Here again the wide prevalence of the custom is the first and best
proof that women are driven by some great pressure within themselves
to accede to it. If further proof were necessary, it is afforded by
the testimony of Occidentals who have lived in China, that Chinese
midwives are extremely skillful in producing early abortion. Abortions
are not performed without the consent and usually only at the demand
of the woman.

In China, as in India, the religions of the country condemned, even as
they to-day condemn, infanticide. Both foreign and native governments
have sought to make an end of the custom. But in both countries it
still prevails. Nor are these Eastern countries substantially
different from their Western neighbors.

The record of Western Europe is summarized by Oscar Helmuth Werner,
Ph.D., in his book, _"The Unmarried Mother in German Literature."_
"Infanticide," says Dr. Werner, "was the most common crime in Western
Europe from the Middle Ages down to the end of the Eighteenth
Century." This fact, of course, means that it was even more largely
practiced by the married than the unmarried, the married mothers being
far greater in number.

"Another problem which confronted the church," he says in another
place, "was the practice of exposure and killing of children by legal
parents." A sort of final word from Dr. Werner is this: "Infanticide
by legal parents has practically ceased in civilized countries, but
abortion, its substitute, has not."

How desperately woman desired freedom to develop herself as an
individual, apart from motherhood, is indicated by the fact that
infanticide was "the most common crime of Western Europe," in spite of
the fact that some of the most terrible punishments ever inflicted by
law were meted out to those women who sought this means of escape from
the burden of unwanted children. Dr. Werner shows that in Germany, for
instance, in the year 1532, it was the law that those guilty of
infanticide were "to be buried alive or impaled. In order to prevent
desperation, however, they shall be drowned if it is possible to get
to a stream or river, in which they shall be torn with glowing tongs
beforehand."

Notwithstanding the fact that at one time in Germany, the punishment
was that of drowning in a sack containing a serpent, a cat and a
dog--in order that the utmost agony might be inflicted--one sovereign
alone condemned 20,000 women to death for infanticide, without
noticeably reducing the practice.

To-day, in spite of the huge numbers of abortions and the
multiplication of foundlings' homes and orphans' asylums, infanticide
is still an occasional crime in all countries. As to woman's share in
the practice, let us add this word from Havelock Ellis, taken from the
chapter on "Morbid Psychic Phenomena" in his book, _Man and Woman_:

"Infanticide is the crime in which women stand out in the greatest
contrast to men; in Italy, for example, for every 100 men guilty of
infanticide, there are 477 women." And he remarks later that when a
man commits this crime, "he usually does it at the instance of some
woman."

Infanticide tends to disappear as skill in producing abortions is
developed or knowledge of contraceptives is spread, and only then. One
authority, as will be seen in a later chapter, estimates the number of
abortions performed annually in the United States at 1,000,000, and
another believes that double that number are produced.

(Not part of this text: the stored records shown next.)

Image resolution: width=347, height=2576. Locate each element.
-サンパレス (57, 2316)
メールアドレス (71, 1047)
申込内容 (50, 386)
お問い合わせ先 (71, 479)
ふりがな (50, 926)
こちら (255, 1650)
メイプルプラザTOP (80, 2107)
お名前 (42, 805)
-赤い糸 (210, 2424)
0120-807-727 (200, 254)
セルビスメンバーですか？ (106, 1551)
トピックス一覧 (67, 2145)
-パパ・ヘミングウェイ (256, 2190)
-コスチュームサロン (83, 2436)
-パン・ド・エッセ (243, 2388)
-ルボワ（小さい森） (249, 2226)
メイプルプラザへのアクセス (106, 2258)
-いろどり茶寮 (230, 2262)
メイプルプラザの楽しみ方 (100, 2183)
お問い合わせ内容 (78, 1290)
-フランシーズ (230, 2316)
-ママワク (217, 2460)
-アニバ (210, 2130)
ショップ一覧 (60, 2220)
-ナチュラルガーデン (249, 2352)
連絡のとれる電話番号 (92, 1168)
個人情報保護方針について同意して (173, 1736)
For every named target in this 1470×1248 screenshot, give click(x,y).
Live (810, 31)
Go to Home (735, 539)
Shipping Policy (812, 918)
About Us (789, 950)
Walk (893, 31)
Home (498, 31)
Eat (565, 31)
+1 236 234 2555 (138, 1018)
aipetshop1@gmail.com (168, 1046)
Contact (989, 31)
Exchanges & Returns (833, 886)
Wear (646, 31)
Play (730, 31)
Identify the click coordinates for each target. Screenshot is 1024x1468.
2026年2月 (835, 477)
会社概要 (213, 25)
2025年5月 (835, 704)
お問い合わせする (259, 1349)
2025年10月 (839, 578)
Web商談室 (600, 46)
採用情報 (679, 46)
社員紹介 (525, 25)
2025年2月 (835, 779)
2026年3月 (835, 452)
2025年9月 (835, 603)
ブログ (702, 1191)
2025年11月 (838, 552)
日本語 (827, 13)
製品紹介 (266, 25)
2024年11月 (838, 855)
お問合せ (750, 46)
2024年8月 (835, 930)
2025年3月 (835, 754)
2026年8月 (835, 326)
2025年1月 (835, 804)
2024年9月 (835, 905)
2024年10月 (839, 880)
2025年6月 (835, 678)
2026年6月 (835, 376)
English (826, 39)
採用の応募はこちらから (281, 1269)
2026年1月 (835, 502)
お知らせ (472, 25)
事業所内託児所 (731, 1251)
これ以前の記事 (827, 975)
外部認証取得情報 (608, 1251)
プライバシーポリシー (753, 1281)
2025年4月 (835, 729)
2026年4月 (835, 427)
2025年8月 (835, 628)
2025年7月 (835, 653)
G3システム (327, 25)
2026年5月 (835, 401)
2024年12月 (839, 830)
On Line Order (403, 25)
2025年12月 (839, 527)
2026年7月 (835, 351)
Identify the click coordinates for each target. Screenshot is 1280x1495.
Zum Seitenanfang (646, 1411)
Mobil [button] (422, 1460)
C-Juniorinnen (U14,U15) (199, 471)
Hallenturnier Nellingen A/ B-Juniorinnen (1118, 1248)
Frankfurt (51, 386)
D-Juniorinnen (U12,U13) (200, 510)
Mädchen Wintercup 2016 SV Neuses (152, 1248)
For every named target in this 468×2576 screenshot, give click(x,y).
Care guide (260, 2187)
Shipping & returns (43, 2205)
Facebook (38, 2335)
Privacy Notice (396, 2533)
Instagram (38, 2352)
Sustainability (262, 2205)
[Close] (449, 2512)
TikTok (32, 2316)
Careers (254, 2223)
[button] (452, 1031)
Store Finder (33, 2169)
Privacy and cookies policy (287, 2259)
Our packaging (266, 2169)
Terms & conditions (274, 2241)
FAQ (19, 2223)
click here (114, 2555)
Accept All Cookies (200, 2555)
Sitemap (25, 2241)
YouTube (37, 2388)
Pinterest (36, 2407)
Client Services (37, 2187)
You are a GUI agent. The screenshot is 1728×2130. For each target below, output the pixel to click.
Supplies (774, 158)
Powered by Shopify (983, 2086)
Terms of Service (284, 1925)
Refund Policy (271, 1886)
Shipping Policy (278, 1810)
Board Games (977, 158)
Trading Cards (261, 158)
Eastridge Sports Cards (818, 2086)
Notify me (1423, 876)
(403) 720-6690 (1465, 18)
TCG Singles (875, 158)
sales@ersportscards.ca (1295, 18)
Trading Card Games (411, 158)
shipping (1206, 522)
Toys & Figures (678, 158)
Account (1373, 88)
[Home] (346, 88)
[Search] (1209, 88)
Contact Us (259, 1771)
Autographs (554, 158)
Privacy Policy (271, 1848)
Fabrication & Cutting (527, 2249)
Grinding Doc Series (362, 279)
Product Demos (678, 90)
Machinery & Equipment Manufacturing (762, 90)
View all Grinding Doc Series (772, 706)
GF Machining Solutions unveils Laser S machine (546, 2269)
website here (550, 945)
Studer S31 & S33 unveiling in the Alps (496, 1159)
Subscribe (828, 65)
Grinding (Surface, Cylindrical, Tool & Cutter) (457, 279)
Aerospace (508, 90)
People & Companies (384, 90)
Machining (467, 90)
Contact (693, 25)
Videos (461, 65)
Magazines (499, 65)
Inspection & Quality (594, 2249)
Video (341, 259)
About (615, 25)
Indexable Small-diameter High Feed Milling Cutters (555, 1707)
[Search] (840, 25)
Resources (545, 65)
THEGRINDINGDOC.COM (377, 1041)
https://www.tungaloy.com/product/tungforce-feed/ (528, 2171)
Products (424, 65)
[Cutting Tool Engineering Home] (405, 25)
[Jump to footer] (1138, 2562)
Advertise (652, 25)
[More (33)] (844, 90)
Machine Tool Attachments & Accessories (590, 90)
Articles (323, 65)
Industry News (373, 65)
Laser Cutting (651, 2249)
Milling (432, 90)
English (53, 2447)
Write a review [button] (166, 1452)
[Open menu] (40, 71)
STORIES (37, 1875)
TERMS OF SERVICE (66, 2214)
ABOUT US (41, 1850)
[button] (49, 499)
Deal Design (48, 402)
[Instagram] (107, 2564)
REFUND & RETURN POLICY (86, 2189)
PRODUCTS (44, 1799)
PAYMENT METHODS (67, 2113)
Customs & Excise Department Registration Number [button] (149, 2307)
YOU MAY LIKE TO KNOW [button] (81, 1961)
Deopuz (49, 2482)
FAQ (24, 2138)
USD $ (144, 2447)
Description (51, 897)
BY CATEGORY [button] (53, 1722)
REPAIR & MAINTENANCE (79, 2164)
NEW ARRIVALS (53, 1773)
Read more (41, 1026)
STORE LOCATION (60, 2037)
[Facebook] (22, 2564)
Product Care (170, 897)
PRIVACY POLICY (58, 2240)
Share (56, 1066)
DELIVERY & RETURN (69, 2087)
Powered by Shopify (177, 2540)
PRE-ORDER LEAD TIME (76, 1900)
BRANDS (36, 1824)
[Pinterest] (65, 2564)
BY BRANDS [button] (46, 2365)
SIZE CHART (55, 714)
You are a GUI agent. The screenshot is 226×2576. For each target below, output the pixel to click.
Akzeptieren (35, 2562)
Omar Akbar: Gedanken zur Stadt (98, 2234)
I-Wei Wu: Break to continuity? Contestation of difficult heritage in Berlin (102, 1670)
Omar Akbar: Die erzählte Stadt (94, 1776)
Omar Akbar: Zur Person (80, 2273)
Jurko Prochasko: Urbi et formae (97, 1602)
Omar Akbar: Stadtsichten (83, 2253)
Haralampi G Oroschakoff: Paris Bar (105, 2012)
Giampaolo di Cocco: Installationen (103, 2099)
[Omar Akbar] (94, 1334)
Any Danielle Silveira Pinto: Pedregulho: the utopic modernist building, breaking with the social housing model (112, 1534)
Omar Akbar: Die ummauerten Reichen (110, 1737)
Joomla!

"Among the Hindus and Mohammedans, artificial abortion is extremely
common," says Westermark. "In Persia every illegitimate pregnancy ends
with abortion. In Turkey, both among the rich and the poor, even
married women very commonly procure abortion after they have given
birth to two children, one of which is a boy."

The nations mentioned are typical of the world, except those countries
where information concerning contraceptives has enabled women to limit
their families without recourse to operations.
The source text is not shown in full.